## Activity
Reproduce the entries that follow exactly. No picture should appear in the result.

## Input
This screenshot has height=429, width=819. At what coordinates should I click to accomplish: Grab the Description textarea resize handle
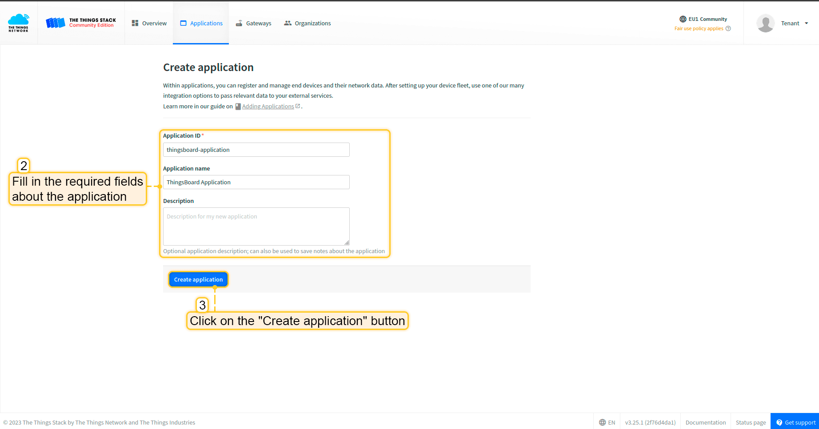pyautogui.click(x=347, y=242)
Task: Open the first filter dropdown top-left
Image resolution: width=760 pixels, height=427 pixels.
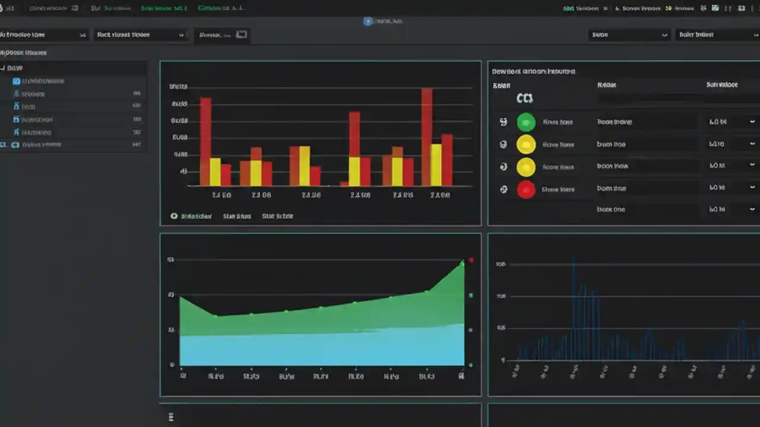Action: (42, 34)
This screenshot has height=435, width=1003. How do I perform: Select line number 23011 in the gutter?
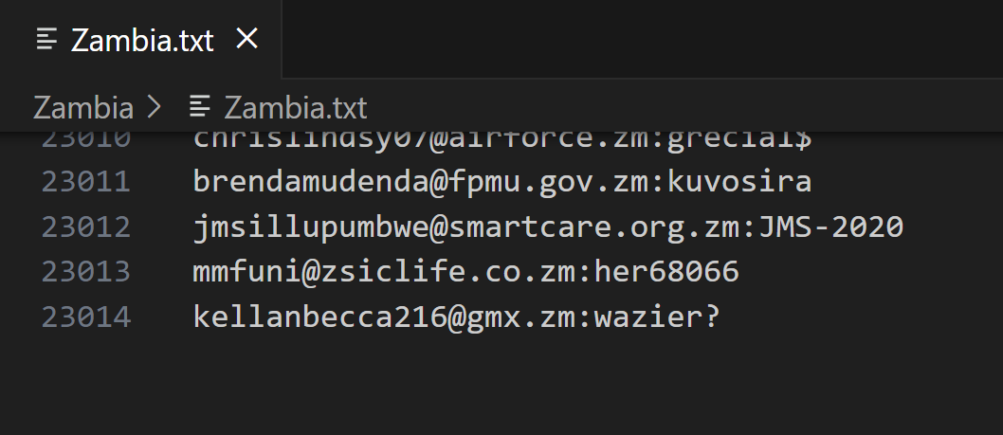(x=85, y=181)
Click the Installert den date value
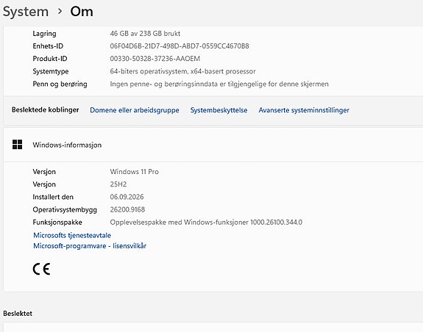 point(127,197)
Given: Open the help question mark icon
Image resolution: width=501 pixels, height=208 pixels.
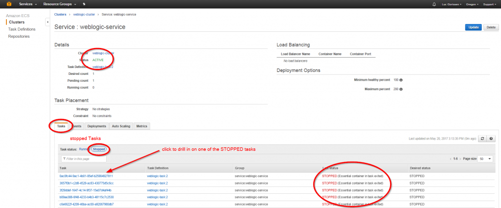Looking at the screenshot, I should pos(491,139).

## Exercise response
This screenshot has height=429, width=819. At what coordinates should I click to accomplish: Grab the Description textarea resize handle
pyautogui.click(x=347, y=242)
Task: Open the first filter dropdown top-left
Image resolution: width=760 pixels, height=427 pixels.
Action: (42, 34)
This screenshot has height=435, width=1003. How do I perform: Select line number 23011 in the gutter?
(x=85, y=181)
Click the Installert den date value
 point(127,197)
Given: Open the help question mark icon
Image resolution: width=501 pixels, height=208 pixels.
Looking at the screenshot, I should pos(491,139).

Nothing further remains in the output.